Quality
Christina M. Stuart, MD (she/her/hers)
Resident Physician
University of Colorado, Department of Surgery
Denver, Colorado, United States
Christina M. Stuart, MD (she/her/hers)
Resident Physician
University of Colorado, Department of Surgery
Denver, Colorado, United States
Christina M. Stuart, MD (she/her/hers)
Resident Physician
University of Colorado, Department of Surgery
Denver, Colorado, United States
Yizhou Fei, MS
Analyst
University of Colorado, Anschutz Medical Campus, United States
Richard D. Schulick, MD, MBA
Chair of Surgery and Cancer Center Director
University of Colorado, Department of Surgery, United States
Kathryn L. Colborn, PhD
Associate Professor
University of Colorado School of Medicine, Adult & Child Center for Outcomes Research & Delivery Science, United States
Robert A. Meguid, MD, MPH
Professor of Surgery
University of Colorado, Department of Surgery, United States
Data quality, including the completeness of data elements, is a major consideration when working with data registries to generate clinical insights. Notably, the prevalence of missing data among patients with cancer, identified through the National Cancer Database (NCDB), has been associated with heterogeneous differences in overall survival and as such has marked implications for clinical care and research. The objective of this study was to enhance the manually abstracted NCDB by decreasing rates of missing data for key variables and adding new variables using automated statistical methodology.

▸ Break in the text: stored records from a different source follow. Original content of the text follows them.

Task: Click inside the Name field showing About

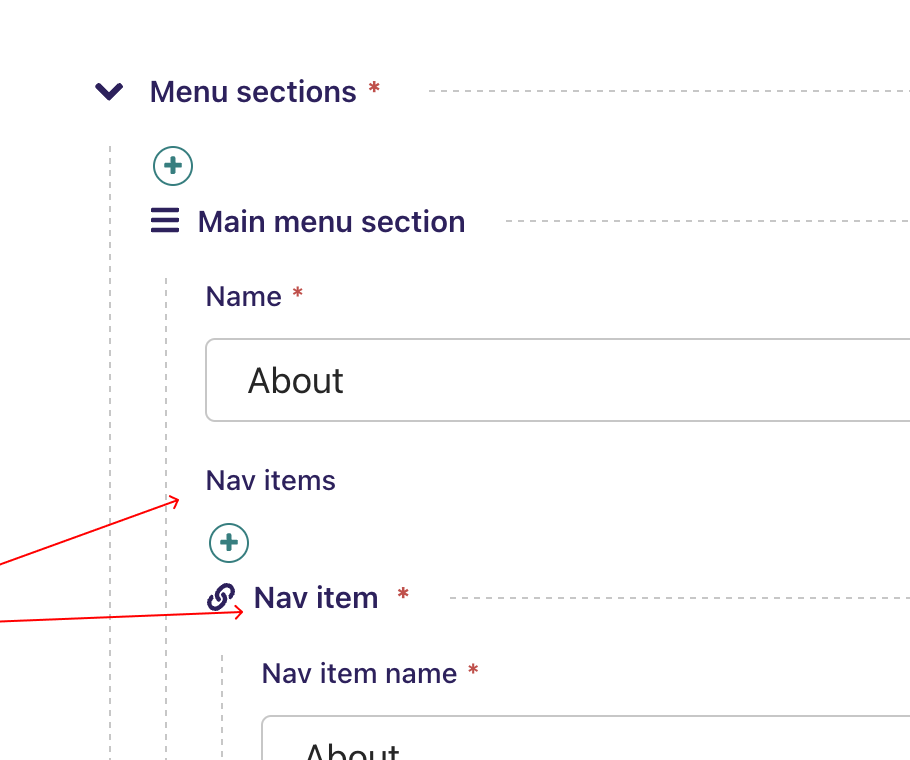Action: [500, 380]
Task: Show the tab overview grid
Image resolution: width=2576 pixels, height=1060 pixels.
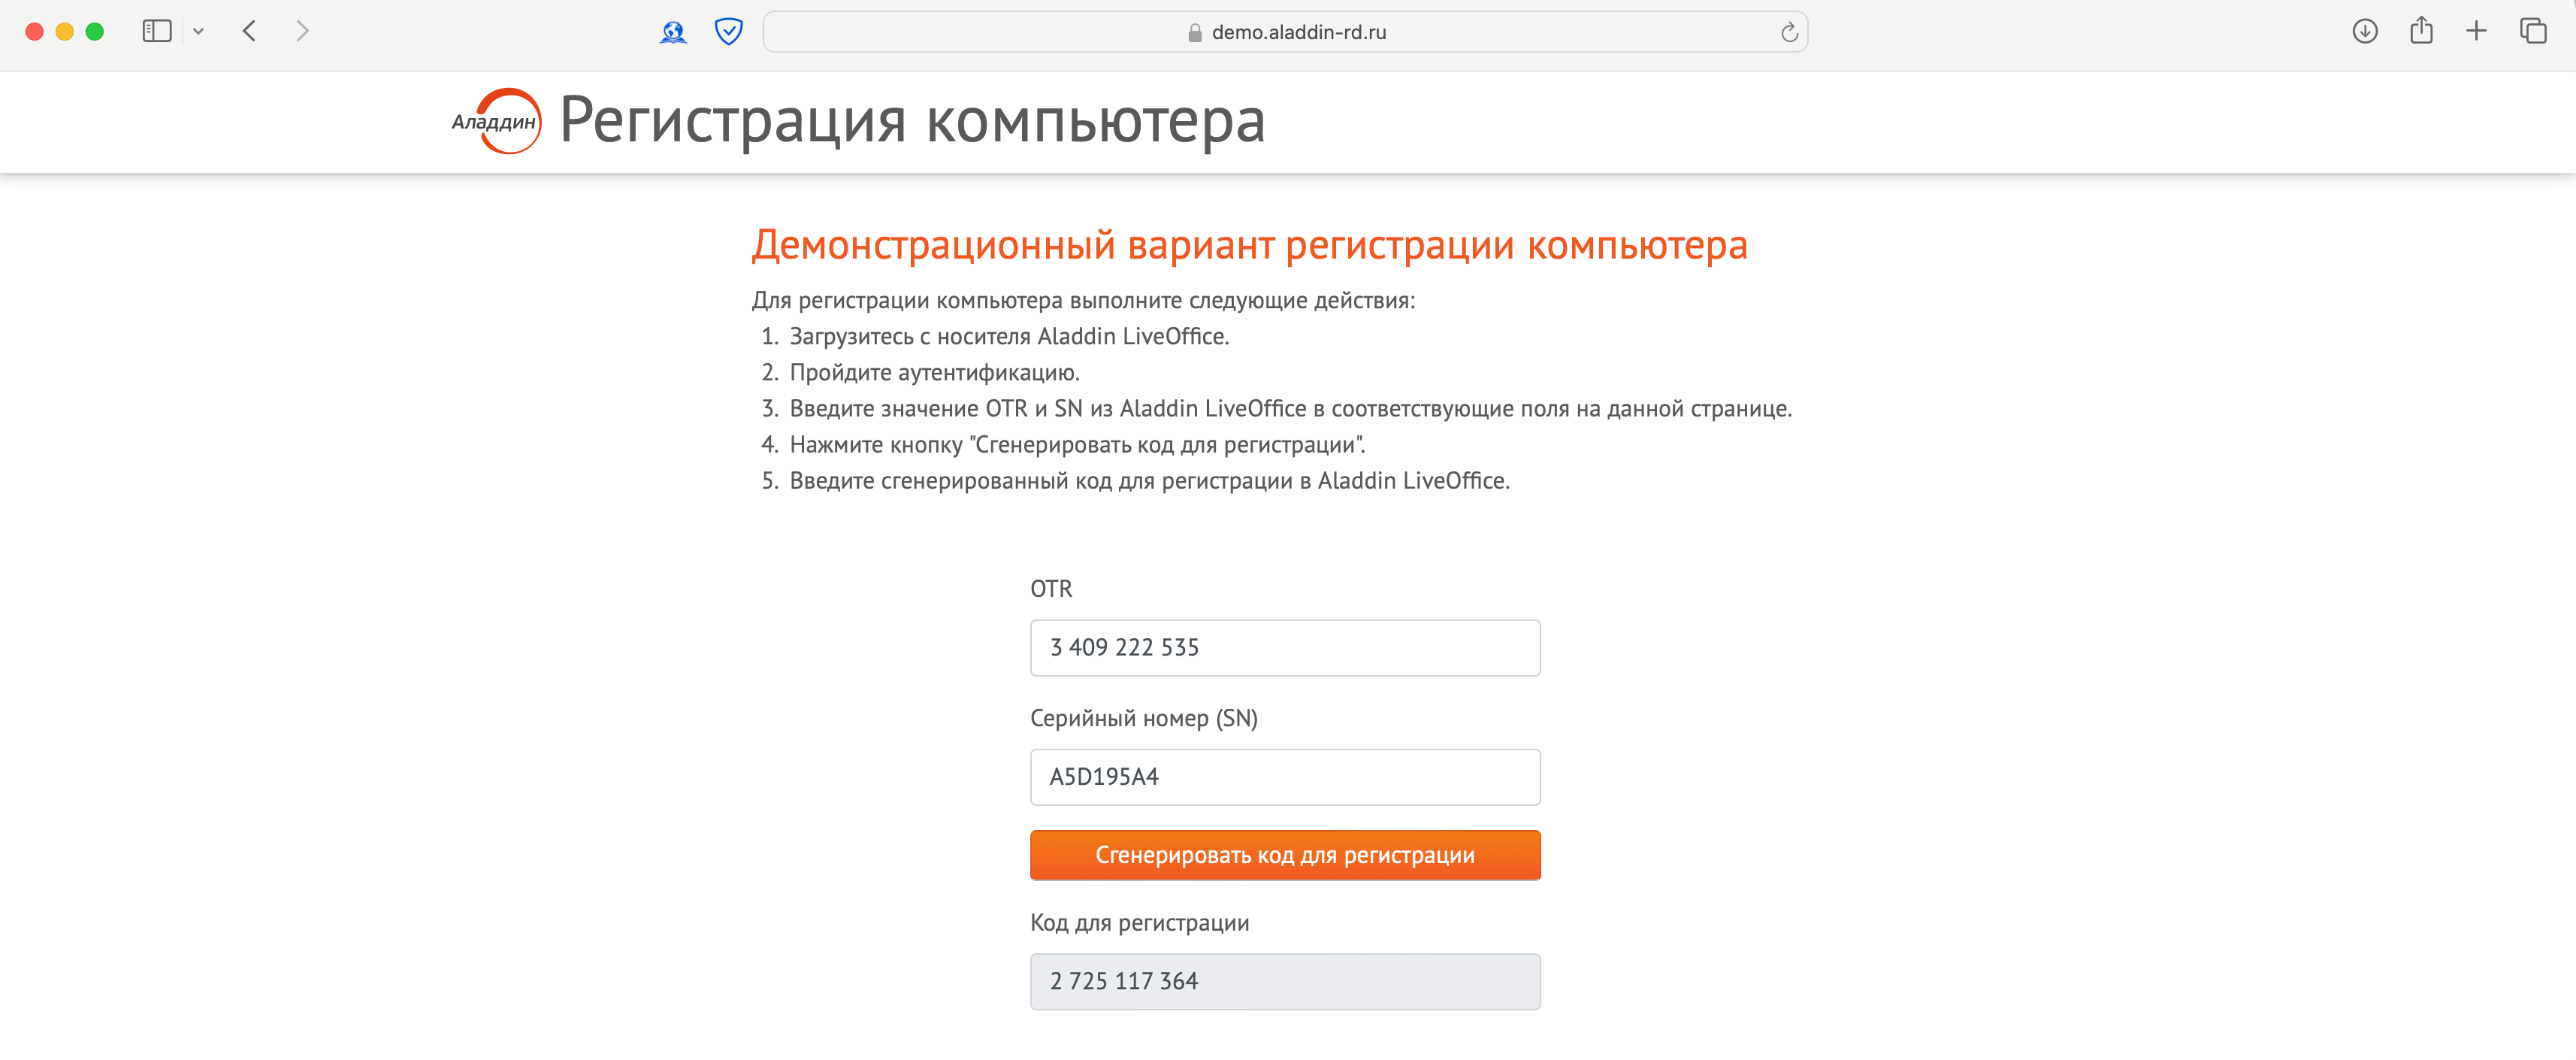Action: tap(2533, 31)
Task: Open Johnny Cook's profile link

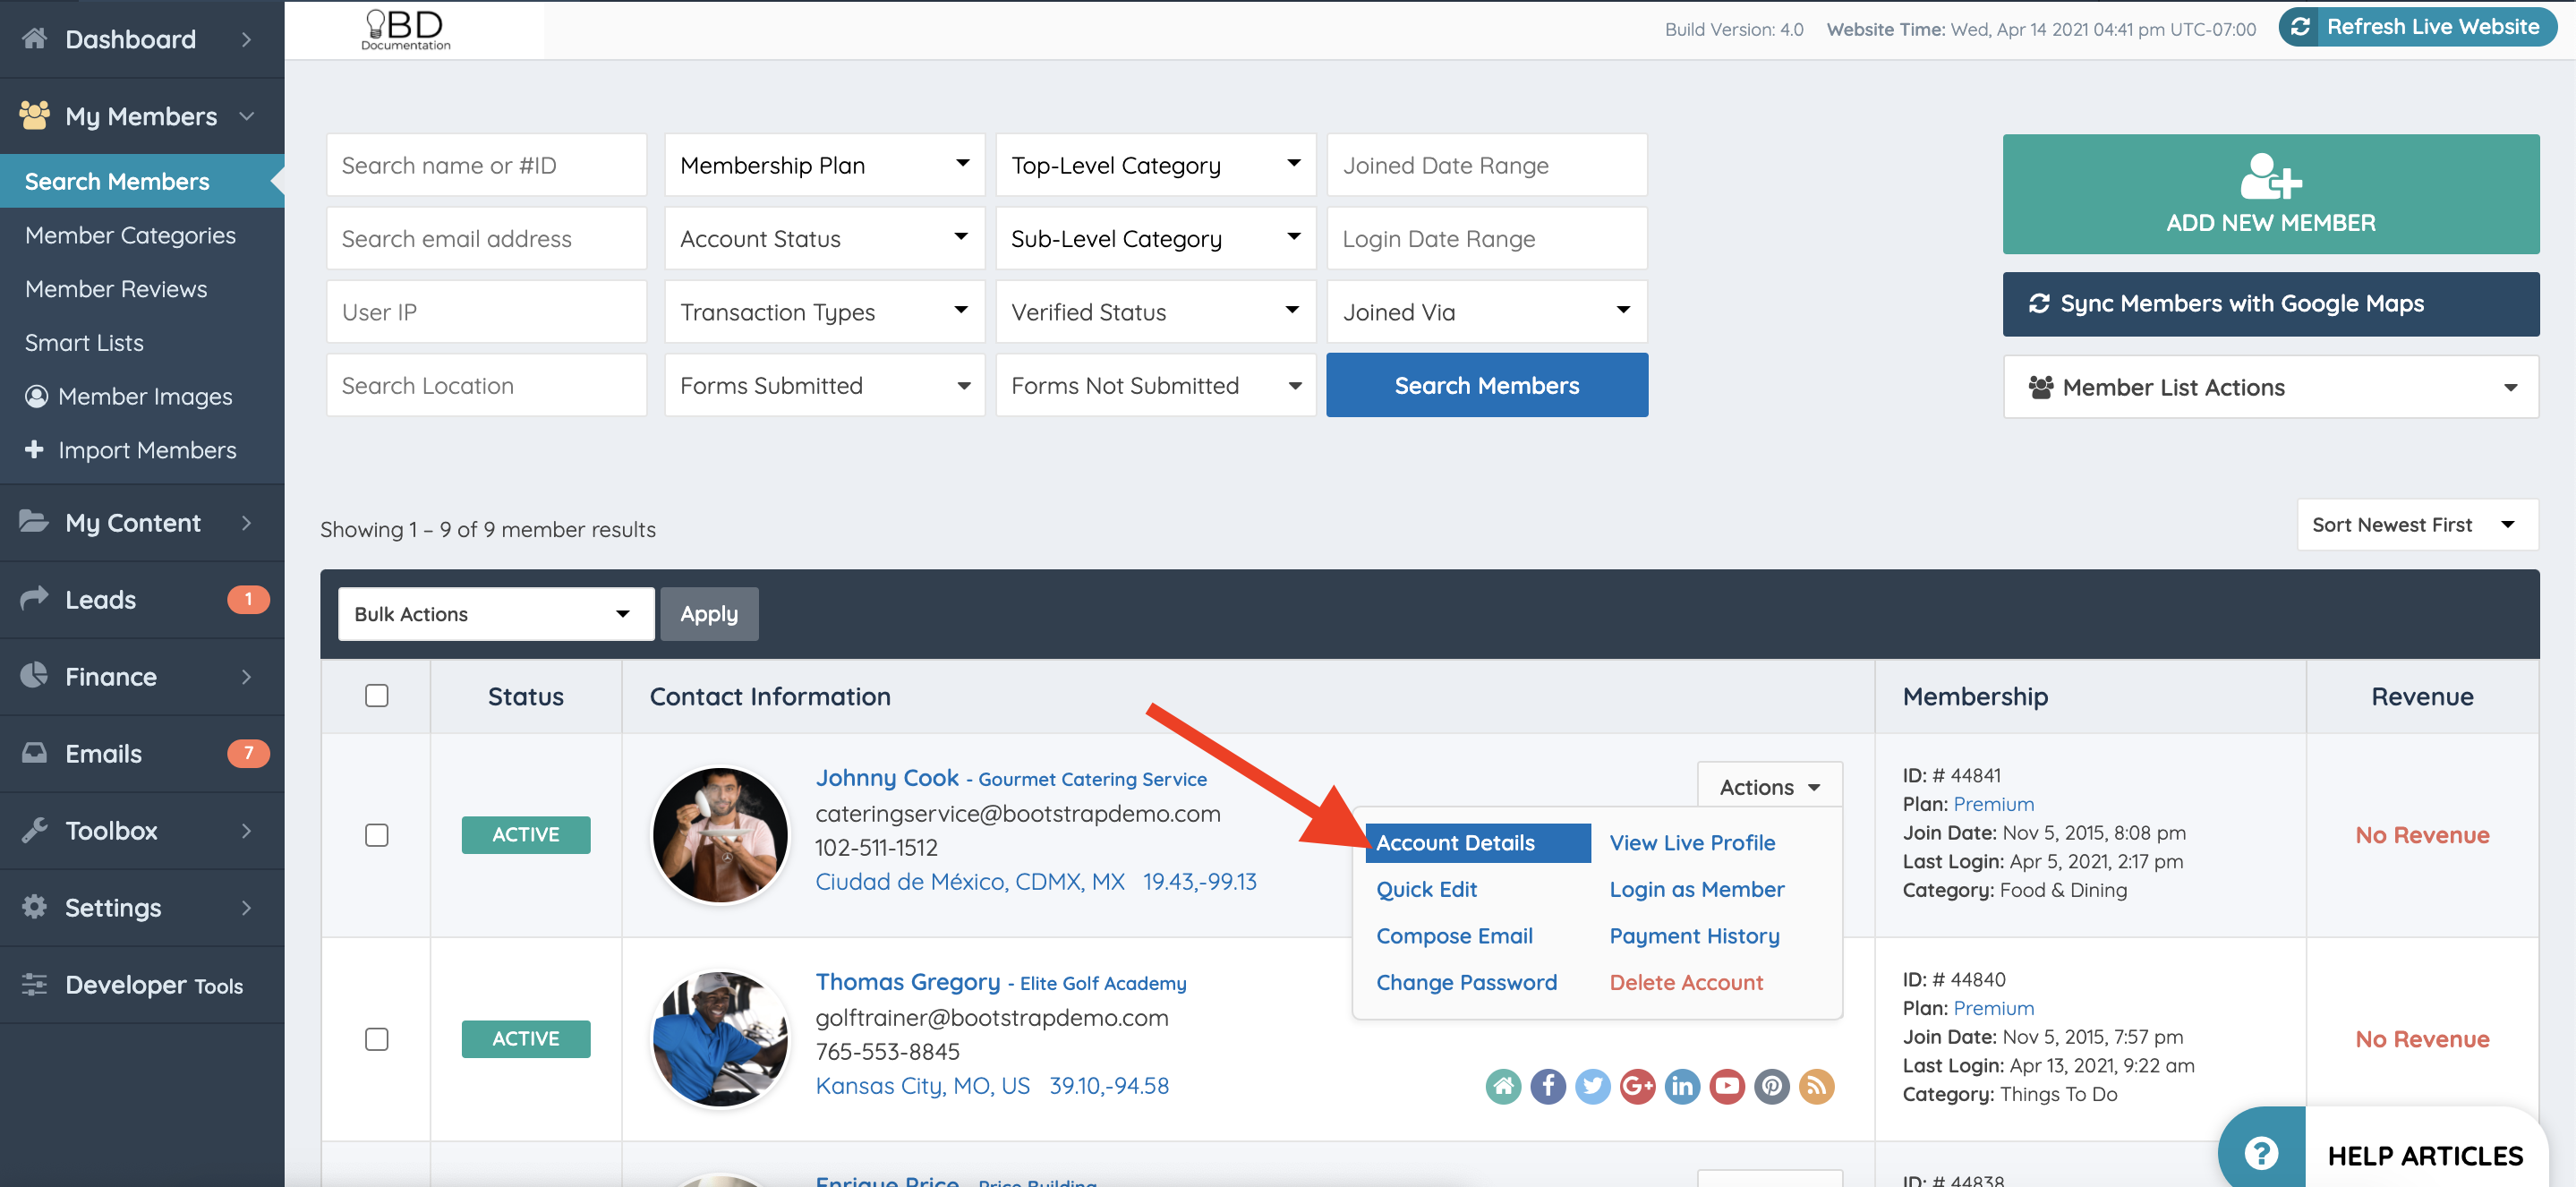Action: [x=886, y=777]
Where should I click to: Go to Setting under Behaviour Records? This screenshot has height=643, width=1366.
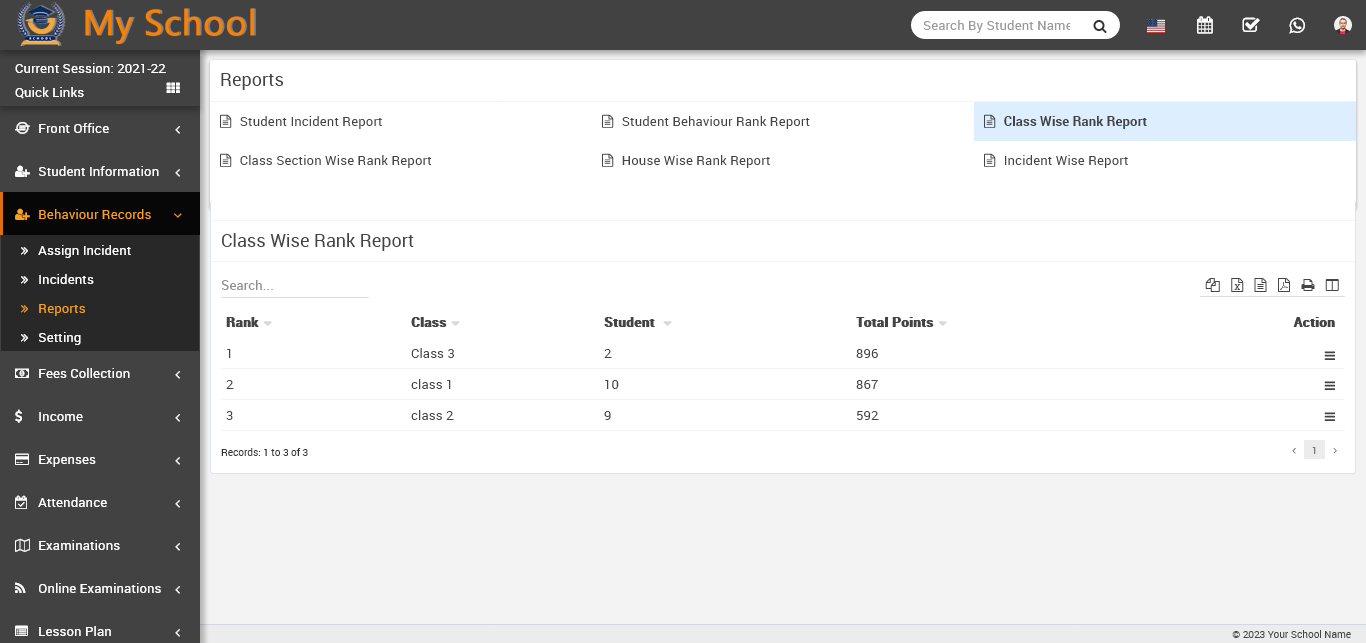point(59,338)
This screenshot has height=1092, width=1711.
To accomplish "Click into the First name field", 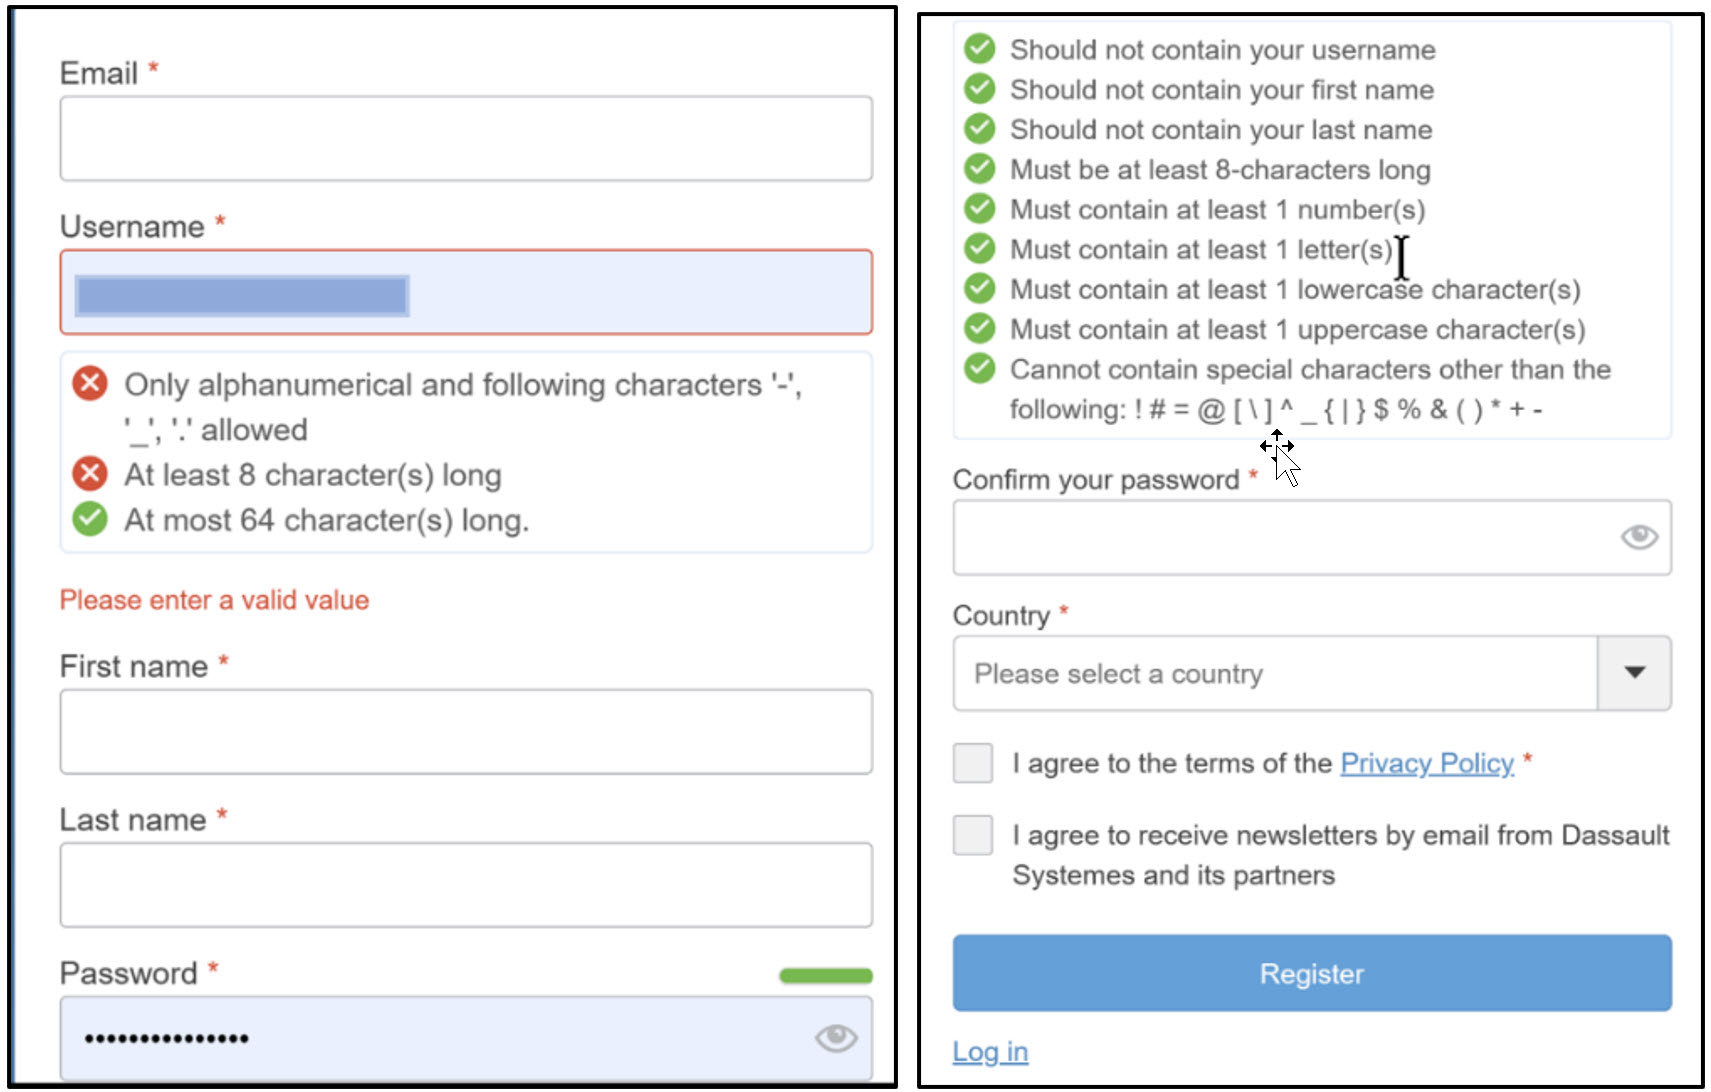I will pyautogui.click(x=466, y=731).
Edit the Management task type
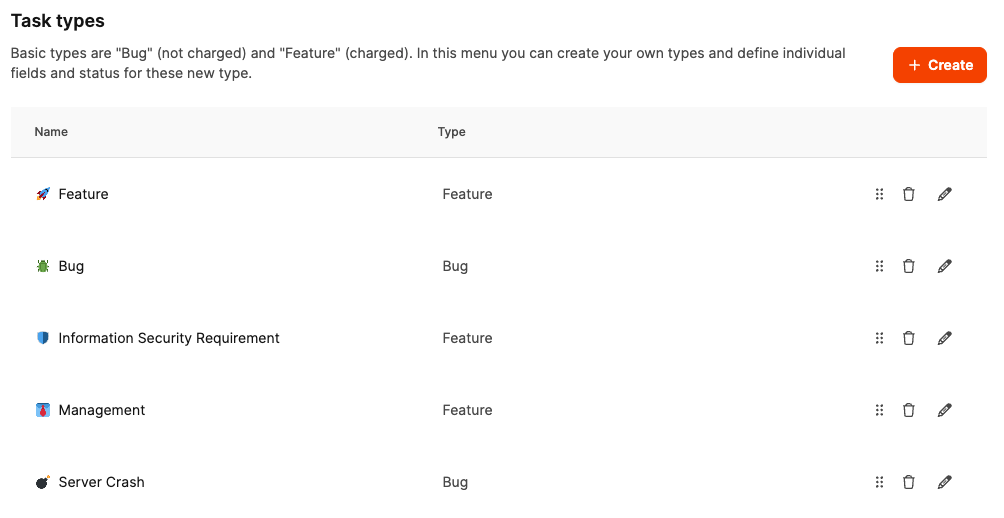This screenshot has height=518, width=1004. point(944,410)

Methods: A health system’s NCDB data for patients with primary colorectal, lung, and pancreatic cancers 2011 – 2021, was linked to electronic health record (EHR) data using personal health identifiers. Variables with frequent missingness (race, ethnicity, height, weight, and smoking status) and new variables (Eastern Cooperative Oncology Group (ECOG) score, American Society of Anesthesiologists Physical Status Classification (ASA class), functional health status, chemotherapy regimen, and surgical procedure) were identified in structured and unstructured EHR data. After incorporating the structured data from EHR, a natural language processing tool incorporating rule-based algorithms was designed to further extract variables from unstructured notes. The rule-based algorithms were written in the R programming language with the use of regular expression.
Results: A total of 6,050 patients with NCDB records were linked to their EHR data. Prior to enhancement, rates of missingness for key demographic variables ranged from 2.0% to 5.3%, see figure. Following dataset enhancement, missingness was significantly reduced across all variables, ranging from a 31.9% relative reduction in missingness for height, to a 68.0% relative reduction for smoking status. Of the new variables we added, 1,367 (22.6%) of patients gained ECOG score, 81 (20.8%) of patients gained ASA class, 1,099 (57.8%) gained chemotherapy regimen, and 979 (32.8%) gained their surgical procedure.
Conclusions: Applying statistical methodology to merged data, we were able to reduce rates of missingness in existing variables and add new variables to enrich the NCDB. While further refinement is needed to decrease missingness in new variables, this automated methodology can replace or augment manual chart review and improve the ability of the NCDB to study unanswered questions leading to clinical advancements in oncology.